### AIM
In the items below, turn everything from the line containing "0, 645, 23)" down to the line containing "詳細を見る bbox: (728, 660, 856, 794)", both included, into a JSON list of strings with one string per line and blank lines left out.

--- start ---

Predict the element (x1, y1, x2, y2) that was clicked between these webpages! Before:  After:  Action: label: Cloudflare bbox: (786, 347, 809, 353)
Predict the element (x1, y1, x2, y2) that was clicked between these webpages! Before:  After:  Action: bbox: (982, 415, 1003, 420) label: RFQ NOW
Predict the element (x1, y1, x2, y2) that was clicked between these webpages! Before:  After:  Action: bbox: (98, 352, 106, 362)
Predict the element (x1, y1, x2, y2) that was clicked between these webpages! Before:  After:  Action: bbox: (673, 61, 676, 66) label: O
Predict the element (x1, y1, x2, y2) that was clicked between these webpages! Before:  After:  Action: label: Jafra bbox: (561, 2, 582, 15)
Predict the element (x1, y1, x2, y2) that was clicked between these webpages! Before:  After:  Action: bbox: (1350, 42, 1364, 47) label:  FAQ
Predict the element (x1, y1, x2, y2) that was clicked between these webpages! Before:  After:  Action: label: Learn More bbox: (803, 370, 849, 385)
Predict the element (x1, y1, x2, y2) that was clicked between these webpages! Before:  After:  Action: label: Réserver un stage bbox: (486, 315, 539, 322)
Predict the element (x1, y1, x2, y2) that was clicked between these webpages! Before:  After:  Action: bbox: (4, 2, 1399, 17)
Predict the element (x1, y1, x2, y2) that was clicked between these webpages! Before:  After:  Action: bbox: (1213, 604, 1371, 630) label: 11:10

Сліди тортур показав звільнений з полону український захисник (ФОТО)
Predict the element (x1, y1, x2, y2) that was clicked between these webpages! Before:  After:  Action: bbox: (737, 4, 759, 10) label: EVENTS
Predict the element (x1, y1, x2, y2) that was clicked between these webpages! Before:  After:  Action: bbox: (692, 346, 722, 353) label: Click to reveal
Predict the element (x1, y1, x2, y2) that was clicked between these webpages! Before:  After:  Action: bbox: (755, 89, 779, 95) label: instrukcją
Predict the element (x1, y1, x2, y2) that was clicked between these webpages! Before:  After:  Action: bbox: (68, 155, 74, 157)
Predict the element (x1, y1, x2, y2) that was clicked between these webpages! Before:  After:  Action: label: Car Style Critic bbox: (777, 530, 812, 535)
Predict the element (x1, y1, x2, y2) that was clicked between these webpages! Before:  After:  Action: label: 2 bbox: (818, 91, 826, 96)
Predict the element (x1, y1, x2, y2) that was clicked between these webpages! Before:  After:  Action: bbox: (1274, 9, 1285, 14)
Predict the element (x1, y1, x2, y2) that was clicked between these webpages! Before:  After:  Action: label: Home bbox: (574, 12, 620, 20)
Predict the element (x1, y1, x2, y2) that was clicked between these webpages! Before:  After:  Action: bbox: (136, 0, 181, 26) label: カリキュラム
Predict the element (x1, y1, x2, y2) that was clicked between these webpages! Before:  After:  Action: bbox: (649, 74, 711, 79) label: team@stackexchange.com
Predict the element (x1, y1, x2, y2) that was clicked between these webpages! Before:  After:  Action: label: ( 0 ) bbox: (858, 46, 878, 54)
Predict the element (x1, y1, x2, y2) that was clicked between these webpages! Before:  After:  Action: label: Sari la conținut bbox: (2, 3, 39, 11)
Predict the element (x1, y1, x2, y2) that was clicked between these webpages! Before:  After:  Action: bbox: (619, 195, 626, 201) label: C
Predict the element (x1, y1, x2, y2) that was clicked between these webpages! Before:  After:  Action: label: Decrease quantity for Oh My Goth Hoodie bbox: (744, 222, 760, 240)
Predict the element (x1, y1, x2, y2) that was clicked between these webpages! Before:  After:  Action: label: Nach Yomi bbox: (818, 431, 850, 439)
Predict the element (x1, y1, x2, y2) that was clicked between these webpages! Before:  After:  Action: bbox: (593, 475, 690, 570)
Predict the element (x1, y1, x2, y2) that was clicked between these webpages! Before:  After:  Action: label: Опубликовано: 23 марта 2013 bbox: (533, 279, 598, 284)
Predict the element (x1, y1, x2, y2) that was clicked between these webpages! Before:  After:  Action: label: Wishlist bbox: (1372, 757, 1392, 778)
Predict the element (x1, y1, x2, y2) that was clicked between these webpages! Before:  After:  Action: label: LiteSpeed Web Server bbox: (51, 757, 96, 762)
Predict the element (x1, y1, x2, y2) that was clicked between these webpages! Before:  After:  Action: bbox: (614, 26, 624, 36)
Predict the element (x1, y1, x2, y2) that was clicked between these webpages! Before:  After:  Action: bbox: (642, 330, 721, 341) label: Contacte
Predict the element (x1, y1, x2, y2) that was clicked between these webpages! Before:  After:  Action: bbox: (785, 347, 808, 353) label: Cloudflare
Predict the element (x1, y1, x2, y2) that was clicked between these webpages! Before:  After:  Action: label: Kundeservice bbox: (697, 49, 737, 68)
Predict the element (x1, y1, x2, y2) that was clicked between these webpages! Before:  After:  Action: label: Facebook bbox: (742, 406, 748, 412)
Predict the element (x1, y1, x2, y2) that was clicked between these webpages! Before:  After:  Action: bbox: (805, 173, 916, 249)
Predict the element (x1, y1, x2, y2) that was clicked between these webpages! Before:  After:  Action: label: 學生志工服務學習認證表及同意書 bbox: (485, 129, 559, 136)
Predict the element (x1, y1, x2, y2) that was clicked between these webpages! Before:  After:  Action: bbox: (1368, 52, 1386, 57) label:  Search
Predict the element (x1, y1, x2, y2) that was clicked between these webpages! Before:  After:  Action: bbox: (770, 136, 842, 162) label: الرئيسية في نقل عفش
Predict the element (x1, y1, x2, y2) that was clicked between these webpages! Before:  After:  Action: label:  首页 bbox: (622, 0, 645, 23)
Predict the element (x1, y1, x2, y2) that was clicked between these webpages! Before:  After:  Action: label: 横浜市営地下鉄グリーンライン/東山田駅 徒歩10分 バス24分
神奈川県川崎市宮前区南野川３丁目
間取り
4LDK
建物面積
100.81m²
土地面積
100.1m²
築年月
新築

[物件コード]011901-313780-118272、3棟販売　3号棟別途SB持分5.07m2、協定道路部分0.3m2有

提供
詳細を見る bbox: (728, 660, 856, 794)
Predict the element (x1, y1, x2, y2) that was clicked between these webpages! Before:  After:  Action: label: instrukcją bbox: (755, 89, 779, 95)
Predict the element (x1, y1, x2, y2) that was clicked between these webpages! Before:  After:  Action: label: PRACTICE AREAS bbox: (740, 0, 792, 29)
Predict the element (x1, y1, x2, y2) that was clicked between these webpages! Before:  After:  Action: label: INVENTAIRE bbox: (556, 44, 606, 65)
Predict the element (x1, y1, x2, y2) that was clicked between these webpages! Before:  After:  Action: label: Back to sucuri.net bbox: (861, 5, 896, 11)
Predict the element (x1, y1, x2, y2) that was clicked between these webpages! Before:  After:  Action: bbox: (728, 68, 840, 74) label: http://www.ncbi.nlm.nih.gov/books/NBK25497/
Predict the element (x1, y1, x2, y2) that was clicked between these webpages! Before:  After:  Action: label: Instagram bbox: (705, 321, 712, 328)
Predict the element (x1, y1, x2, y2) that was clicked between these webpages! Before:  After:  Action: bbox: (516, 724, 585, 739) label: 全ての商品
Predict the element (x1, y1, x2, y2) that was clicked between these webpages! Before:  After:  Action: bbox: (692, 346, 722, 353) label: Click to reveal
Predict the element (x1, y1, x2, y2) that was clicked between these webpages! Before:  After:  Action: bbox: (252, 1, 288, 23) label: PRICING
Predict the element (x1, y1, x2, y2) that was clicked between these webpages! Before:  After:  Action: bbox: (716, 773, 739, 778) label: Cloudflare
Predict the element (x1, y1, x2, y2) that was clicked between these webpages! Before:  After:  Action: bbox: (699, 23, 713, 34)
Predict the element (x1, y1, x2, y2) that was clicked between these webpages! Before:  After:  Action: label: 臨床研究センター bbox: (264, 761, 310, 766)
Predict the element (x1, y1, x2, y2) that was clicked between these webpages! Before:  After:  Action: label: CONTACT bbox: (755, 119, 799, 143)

--- end ---

### RESPONSE BELOW
[
  "Predict the element (x1, y1, x2, y2) that was clicked between these webpages! Before:  After:  Action: label:  首页 bbox: (622, 0, 645, 23)",
  "Predict the element (x1, y1, x2, y2) that was clicked between these webpages! Before:  After:  Action: label: 横浜市営地下鉄グリーンライン/東山田駅 徒歩10分 バス24分",
  "神奈川県川崎市宮前区南野川３丁目",
  "間取り",
  "4LDK",
  "建物面積",
  "100.81m²",
  "土地面積",
  "100.1m²",
  "築年月",
  "新築",
  "[物件コード]011901-313780-118272、3棟販売　3号棟別途SB持分5.07m2、協定道路部分0.3m2有",
  "提供",
  "詳細を見る bbox: (728, 660, 856, 794)"
]